Not sure why I do this to myself

I have gotten myself into a situation. It began last spring, when for some unfathomable reason I volunteered to play a concerto with my chamber orchestra. Initially, the idea was to do something big. The Dvorak concerto was mentioned (not by me). The conductor asked me to send him some suggestions, which I did (and I was getting all excited about playing C. P. E. Bach -- I love those pieces though they are not traditionally showy; I also thought the orchestra would have a chance of sounding pretty good on one of them). Some time went by, and then I got an email asking if I could play Fauré's "Elegy."

As they say these days, meh. It's one of those stereotypical sad cello pieces that sounds like someone's funeral is either taking place or is imminent. It's also at the technical level of approximately junior high, but does not lie particularly well. It would take lots of work to get it to sound good, but it would never sound like I had put so much into it. I dreaded spending the better part of a year working on it. At first I thought, okay, not my favorite, but I'll be a pro, learn the piece, play it really well, et cetera. The only problem was that every time I sat down to work on it, it made me depressed.

So I approached the conductor at a rehearsal this fall and asked if he would be okay with another piece of the same length. The upshot was that he agreed to change from the "Elegy" to Tchaikovsky's "Pezzo Capriccioso." And now I must make sure that I am in shape to play all those spiccato 32nd notes and jump around in thumb position by this coming June.

My experience of these things is that it is not enough to practice only the piece; I need to work on other things that include the same technical challenges but are more difficult. So my plan of attack, at least to start, is Popper (Etude No. 6, and maybe some others) for bowing; Bach Prelude No. 6 for thumb position and intonation; and scales and arpeggios. We'll see how it goes.

Here is a video of "Pezzo" that I liked when I came across it on YouTube. Very clean and expressive.

Friday, December 16, 2011

"You and the Piano": A lesson with Seymour Bernstein

This was posted today on a forum I read:

A friend received this email from his old piano teacher, Seymour Bernstein an author (With Your Own Two Hands) and concert pianist living in NYC, aged 85 now and still going strong.

"Here it is, my video made in 1986 entitled YOU AND THE PIANO. , I believe that this video is one of the important accomplishments of my professional life. Having had a lot of distance from the time it was made, I now consider it to be a powerful educational tool for all pianists of any age and level of accomplishment; and even for other instrumentalists who often ponder what to tell their pianists concerning balance of sound.
Now I need your help.

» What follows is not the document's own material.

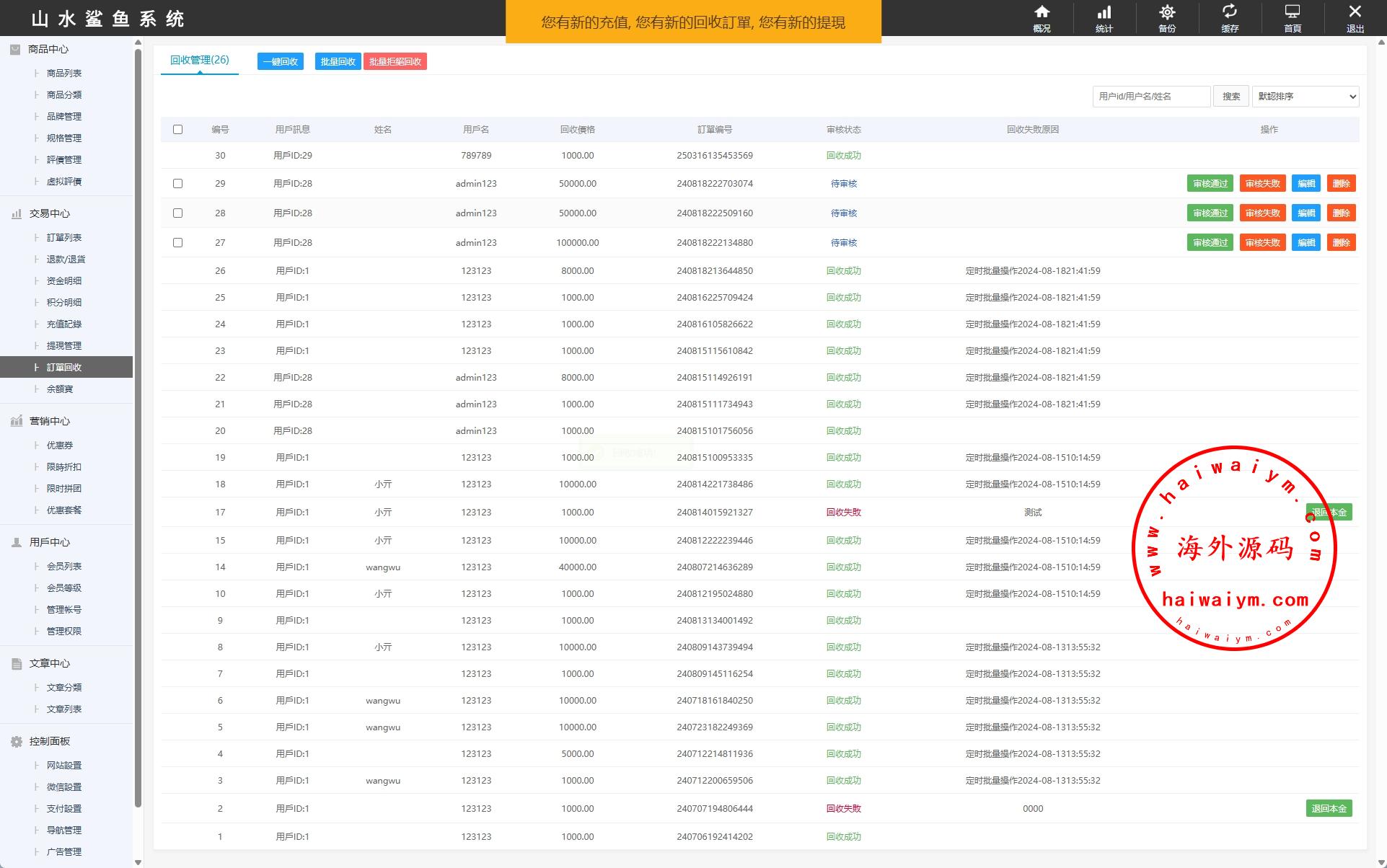Click the 缓存 refresh icon
Screen dimensions: 1387x868
[x=1230, y=12]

I want to establish a partnership with YouTube. But they won’t consider it unless there is measurable activity for my videos. A hit occurs when someone clicks onto the video file. So please, send these files to your friends. They need only open them up and that constitutes a hit.
Thanks so much for your help, and my warmest wishes to you.
Seymour "

I Thought you may be interested in his techniques etc.





These are wonderful videos. If you are at all interested in piano technique, please check them out. I have been meaning to get a hold of Mr. Bernstein's famous book mentioned in the note above, With Your Own Two Hands, and now I will really try to do so.